# Text block
Running cardinality for more than 10000 buckets

Hi, I am making a project to get the unique number of userids per url in in our index .
Index has more than 5000 urls and far more number of users ids. To the get the unique number if user ids i am using cardinality on the buckets received for the urls . Right now testing on a single node but elastic shuts down when I am querying the data for a whole month . If i use Pagination , i wont be able to get the unique records . Surely , in production I would increase the number of nodes . But , is there any option you would like to suggest ?

Hi divyang,
Cardinality aggs nested underneath a field like URL which has a lot of unique values uses a lot of RAM.
Your options are for reducing RAM usage are:

  1. Trade space for some accuracy using the precision_threshold setting of the cardinality agg
  2. Break your single request into multiple calls (using either the composite agg instead of the terms agg or use the partition feature of the terms aggregation).

# Requirement 1
Convert the entries, everything from the line containing "company [227, 453]" down to the last entry, into a numbered list, omitting any blank lines.

Records of word and element locations:

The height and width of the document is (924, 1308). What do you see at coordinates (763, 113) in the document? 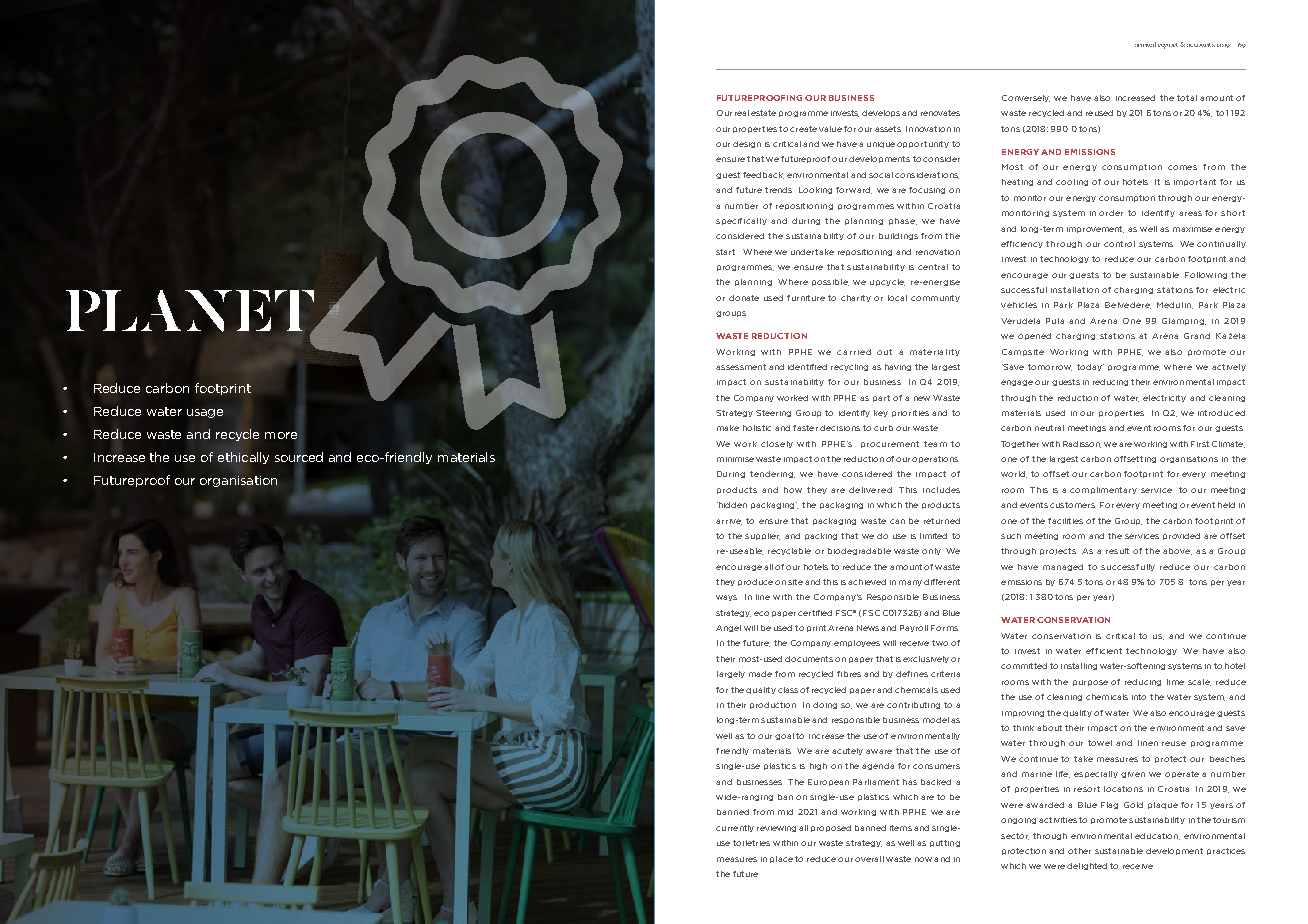
I see `estate` at bounding box center [763, 113].
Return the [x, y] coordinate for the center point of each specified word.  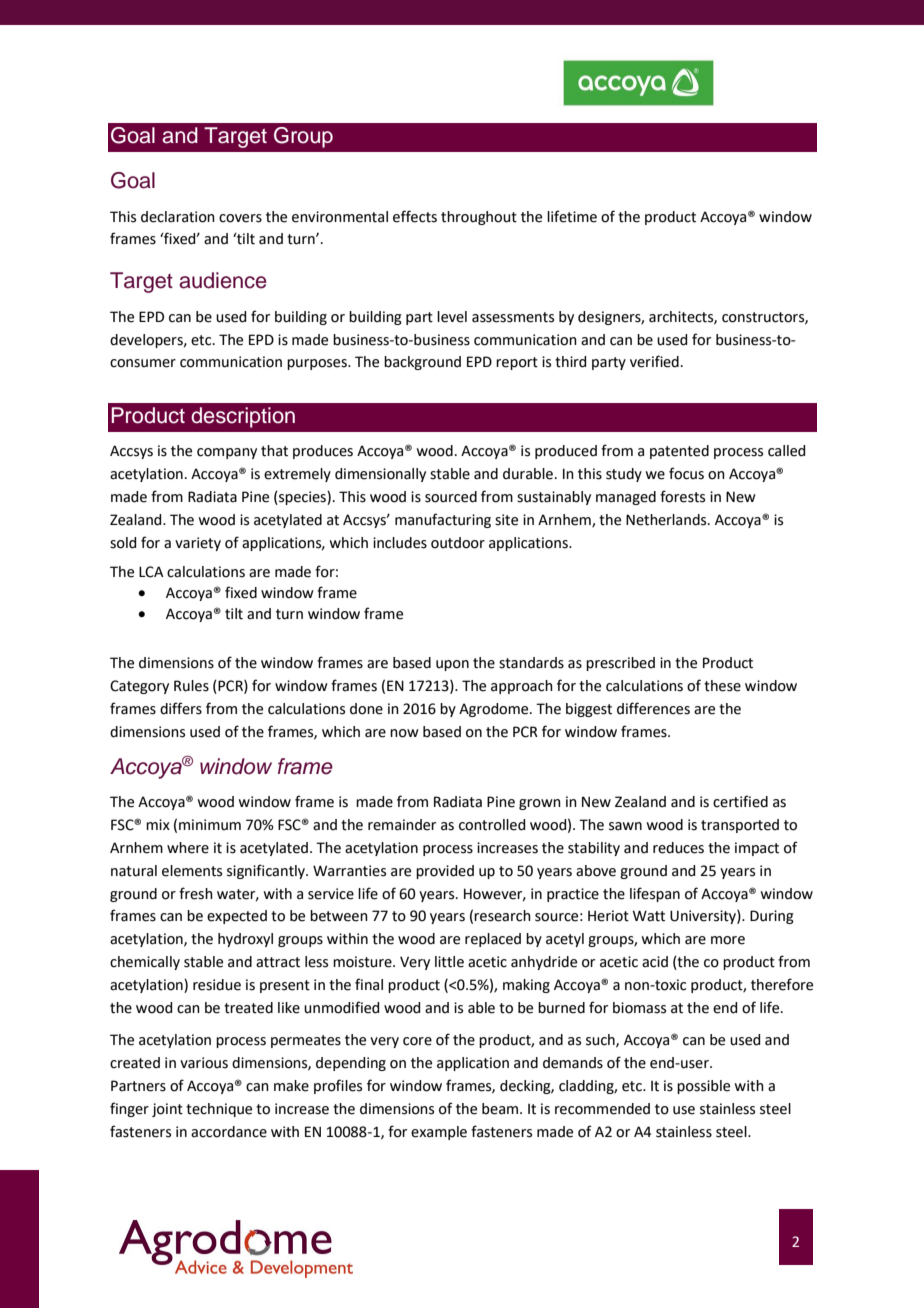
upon [452, 665]
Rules [191, 686]
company [227, 453]
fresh [196, 893]
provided [445, 872]
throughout [479, 218]
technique [219, 1110]
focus [686, 473]
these [722, 686]
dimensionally [380, 475]
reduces [678, 848]
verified [654, 361]
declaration [178, 217]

# Requirement 2
Transcribe the full forum thread on running cardinality for more than 10000 buckets, word for word.

# Final answer 1
1. company [227, 453]
2. fresh [196, 893]
3. provided [445, 872]
4. throughout [479, 218]
5. technique [219, 1110]
6. focus [686, 473]
7. these [722, 686]
8. dimensionally [380, 475]
9. reduces [678, 848]
10. verified [654, 361]
11. declaration [178, 217]

# Final answer 2
Running cardinality for more than 10000 buckets

Hi, I am making a project to get the unique number of userids per url in in our index .
Index has more than 5000 urls and far more number of users ids. To the get the unique number if user ids i am using cardinality on the buckets received for the urls . Right now testing on a single node but elastic shuts down when I am querying the data for a whole month . If i use Pagination , i wont be able to get the unique records . Surely , in production I would increase the number of nodes . But , is there any option you would like to suggest ?

Hi divyang,
Cardinality aggs nested underneath a field like URL which has a lot of unique values uses a lot of RAM.
Your options are for reducing RAM usage are:

  1. Trade space for some accuracy using the precision_threshold setting of the cardinality agg
  2. Break your single request into multiple calls (using either the composite agg instead of the terms agg or use the partition feature of the terms aggregation).